Tideplay.de und PlaPlay.de – Hohe Kosten nach Ablauf der Testphase

In vergangener Zeit meldeten sich Verbraucher bei uns, die uns ihre Erfahrungen mit den Streaming-Portalen „Tideplay.de“ und „PlaPlay.de“ mitteilen wollten. Optisch sind die beiden Webseiten kaum auseinanderzuhalten, doch ist jeweils ein anderes Unternehmen aus UK für den Betrieb verantwortlich. Uns wurde berichtet, dass nach einer 5-Tage-Testphase die Zahlung von mehr als 350 EUR gefordert wurde. Worauf Verbraucher bei der Nutzung achten sollten, erläutern wir im folgenden Artikel.

Titel: Tideplay.de und PlaPlay.de – Hohe Kosten nach Ablauf der Testphase

Tideplay: Nach 5 Tagen folgt eine hohe Rechnung


„Filme online ansehen“ - so einfach sollen aktuelle Kinohits auf den heimischen Fernseher geholt werden. Während Netflix und Co. bereits seit Jahren auf dem Siegeszug sind, versucht scheinbar die Plattform „Tideplay.de“ ebenfalls mit Blockbustern bei Serien- und Filmfans punkten zu wollen. Bereits die Startseite von Tideplay bietet eine reichhaltige Übersicht über das Angebot, sei es der Animationsfilm „Findet Dorie“ oder die Comicverfilmung „Guardians Of The Galaxy“. Betrieben wird Tideplay.de laut Impressum von der FAST TIDE LTD mit Sitz in Großbritannien.

Klickt man auf einen der dargestellten Filme, so erscheint der Hinweis: „Achtung! Es wurde ein Fehler festgestellt: Nicht registrierte Nutzer haben keinen Zugriff auf die Filme, melden Sie sich bitte an bzw. registrieren Sie sich auf der Webseite.“ Wir klickten auf den Button „Registrieren“ und fanden ein Formular. Wird dieses ausgefüllt und an die Betreiber von Tideplay gesandt, so soll eine kostenlose Testphase mit der kurzen Dauer von fünf Tagen starten. Nach Ablauf der Zeit muss die Zahlung einer Premium-Mitgliedschaft einmalig in Höhe von 359,88 EUR geleistet werden.

Screenshot: Registrierung auf "Tideplay.de"
Screenshot: Registrierung auf "Tideplay.de" / Dezember 2018


Kein Widerrufsrecht durch den Betreiber eingeräumt


Über die hohen Kosten einer Mitgliedschaft wird erst in den Nutzungsbedingungen in Kenntnis gesetzt.
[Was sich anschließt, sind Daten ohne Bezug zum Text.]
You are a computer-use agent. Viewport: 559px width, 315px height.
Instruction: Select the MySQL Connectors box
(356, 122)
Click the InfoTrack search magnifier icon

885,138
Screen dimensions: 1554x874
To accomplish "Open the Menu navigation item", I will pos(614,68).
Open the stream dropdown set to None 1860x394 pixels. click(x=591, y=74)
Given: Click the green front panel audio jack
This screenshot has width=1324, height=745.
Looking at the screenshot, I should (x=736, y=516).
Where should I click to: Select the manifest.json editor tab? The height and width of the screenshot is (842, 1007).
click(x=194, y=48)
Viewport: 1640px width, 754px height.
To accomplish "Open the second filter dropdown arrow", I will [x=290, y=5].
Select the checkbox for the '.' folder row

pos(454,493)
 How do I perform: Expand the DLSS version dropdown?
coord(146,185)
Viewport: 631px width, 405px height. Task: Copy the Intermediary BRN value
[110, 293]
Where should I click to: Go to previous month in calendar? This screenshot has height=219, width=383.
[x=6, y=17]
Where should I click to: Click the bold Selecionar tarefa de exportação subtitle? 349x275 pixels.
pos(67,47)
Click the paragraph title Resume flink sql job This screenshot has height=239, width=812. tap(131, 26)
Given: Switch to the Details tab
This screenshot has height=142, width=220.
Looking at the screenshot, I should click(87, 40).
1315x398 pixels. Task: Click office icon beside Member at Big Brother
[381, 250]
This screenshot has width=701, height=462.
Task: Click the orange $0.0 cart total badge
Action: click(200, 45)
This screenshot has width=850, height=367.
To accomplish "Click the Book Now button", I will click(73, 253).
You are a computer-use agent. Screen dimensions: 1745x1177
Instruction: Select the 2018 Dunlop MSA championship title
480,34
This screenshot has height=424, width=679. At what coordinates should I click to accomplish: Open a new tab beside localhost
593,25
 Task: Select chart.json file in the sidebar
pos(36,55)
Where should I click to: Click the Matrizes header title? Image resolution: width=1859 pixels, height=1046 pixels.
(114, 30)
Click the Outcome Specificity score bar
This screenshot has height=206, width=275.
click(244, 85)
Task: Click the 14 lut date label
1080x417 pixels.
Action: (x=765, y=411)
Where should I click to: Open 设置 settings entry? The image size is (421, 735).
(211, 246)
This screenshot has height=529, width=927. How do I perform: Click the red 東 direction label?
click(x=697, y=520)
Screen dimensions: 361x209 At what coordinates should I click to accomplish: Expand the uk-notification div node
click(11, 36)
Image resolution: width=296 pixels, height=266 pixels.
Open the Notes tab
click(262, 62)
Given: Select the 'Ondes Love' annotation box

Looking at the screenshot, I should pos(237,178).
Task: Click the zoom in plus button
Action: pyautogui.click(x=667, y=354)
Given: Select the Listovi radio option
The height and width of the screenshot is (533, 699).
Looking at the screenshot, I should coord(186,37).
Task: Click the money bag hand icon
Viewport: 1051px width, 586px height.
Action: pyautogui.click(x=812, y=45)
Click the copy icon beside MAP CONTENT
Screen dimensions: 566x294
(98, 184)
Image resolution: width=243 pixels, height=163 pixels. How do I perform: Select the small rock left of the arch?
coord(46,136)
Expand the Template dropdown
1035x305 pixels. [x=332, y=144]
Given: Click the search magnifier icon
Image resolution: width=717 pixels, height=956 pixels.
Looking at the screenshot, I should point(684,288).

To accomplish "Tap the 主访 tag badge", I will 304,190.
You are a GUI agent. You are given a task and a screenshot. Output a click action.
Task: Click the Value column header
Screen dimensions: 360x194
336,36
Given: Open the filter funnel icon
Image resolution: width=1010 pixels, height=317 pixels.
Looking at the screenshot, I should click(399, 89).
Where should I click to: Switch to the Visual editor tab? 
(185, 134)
Dort heißt es: „Wenn Sie die kostenfreie Testphase abonnieren oder Ihren Account während der Testphase löschen, wird keine Gebühr erhoben. Falls Sie Ihren Account innerhalb von 5 Tagen nicht löschen sollten, wird Ihr Account automatisch als Premium-Tarif für den Preis von 29,99 € pro Monat (359,88 € pro Jahr) verlängert. In diesem Fall muss die Zahlung für die Premium-Mitgliedschaft einmalig in Höhe von 359,88 € geleistet werden“. Quelle: tideplay.de/nutzungsbedingungen.html

Was in den Nutzungsbedingung des Webportals Tideplay.de jedoch fehlt, ist das Widerrufsrecht. Nach der geltenden EU-Richtlinie über Verbraucherrechte zum 13. Juni 2014 müssen Anbieter digitaler Inhalte ab Vertragsschluss ein 14-tägiges Widerrufsrecht gewähren. Das gilt auch für derartige Streamingportale.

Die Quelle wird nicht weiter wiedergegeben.